## [Text excerpt]
# **Network IPS with enhancements for DDoS attack detection**

In this project we are trying to build a network intrusion prevention system to detect different kinds of attacks on the SDN controller specially DDoS attacks. We used both machine and deep learning algorithms to build a better system.

The following are the detailed steps and code explaining the whole system.


# ***1) Importing needed libraries***
We thought it best to collect all used python libraries in one section instead of just leaving them sparsed in the whole project to be imported all at once.

In [None]:
%matplotlib inline
# Start Python Imports
import math, time, random, datetime

# Data Manipulation
import numpy as np
import pandas as pd
from numpy import mean
from numpy import std

# Visualization 
import matplotlib.pyplot as plt

#import missingno
import seaborn as sns
plt.style.use('seaborn-whitegrid')

## [What you should do]
Write out the DDoS detection project text word for word, starting at "In this project" and stopping after "the whole system.".

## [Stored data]

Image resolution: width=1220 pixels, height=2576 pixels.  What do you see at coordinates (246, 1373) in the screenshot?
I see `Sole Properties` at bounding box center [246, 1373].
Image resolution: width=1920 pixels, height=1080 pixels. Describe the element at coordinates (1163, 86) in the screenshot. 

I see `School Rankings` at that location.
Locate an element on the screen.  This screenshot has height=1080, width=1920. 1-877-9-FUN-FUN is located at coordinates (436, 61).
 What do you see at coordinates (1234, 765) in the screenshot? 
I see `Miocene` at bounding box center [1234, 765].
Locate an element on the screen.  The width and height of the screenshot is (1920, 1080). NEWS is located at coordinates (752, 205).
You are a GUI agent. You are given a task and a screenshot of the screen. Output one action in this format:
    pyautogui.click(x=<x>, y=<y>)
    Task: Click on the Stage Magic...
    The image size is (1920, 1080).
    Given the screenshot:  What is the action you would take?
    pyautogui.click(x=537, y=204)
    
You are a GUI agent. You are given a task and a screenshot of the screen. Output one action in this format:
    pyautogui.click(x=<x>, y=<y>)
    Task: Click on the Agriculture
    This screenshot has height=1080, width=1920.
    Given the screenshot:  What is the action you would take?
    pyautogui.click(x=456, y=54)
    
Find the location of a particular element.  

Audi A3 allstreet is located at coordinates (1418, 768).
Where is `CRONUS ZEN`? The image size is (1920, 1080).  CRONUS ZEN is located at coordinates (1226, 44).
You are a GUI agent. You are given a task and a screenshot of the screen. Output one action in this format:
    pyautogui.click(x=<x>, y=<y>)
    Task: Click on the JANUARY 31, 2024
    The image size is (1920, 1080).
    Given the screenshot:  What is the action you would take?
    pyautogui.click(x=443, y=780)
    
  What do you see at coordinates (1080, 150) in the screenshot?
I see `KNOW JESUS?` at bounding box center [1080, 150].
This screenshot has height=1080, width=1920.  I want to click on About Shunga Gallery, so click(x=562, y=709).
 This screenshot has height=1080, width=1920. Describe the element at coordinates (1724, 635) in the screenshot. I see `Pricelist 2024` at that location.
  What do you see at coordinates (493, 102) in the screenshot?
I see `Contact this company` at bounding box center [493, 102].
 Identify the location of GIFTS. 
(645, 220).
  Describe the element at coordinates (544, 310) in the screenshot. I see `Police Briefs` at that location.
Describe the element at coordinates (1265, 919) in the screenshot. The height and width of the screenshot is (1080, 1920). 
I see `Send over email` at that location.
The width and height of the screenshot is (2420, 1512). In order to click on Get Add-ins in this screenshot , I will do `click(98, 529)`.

## [Response to the exercise]
In this project we are trying to build a network intrusion prevention system to detect different kinds of attacks on the SDN controller specially DDoS attacks. We used both machine and deep learning algorithms to build a better system.

The following are the detailed steps and code explaining the whole system.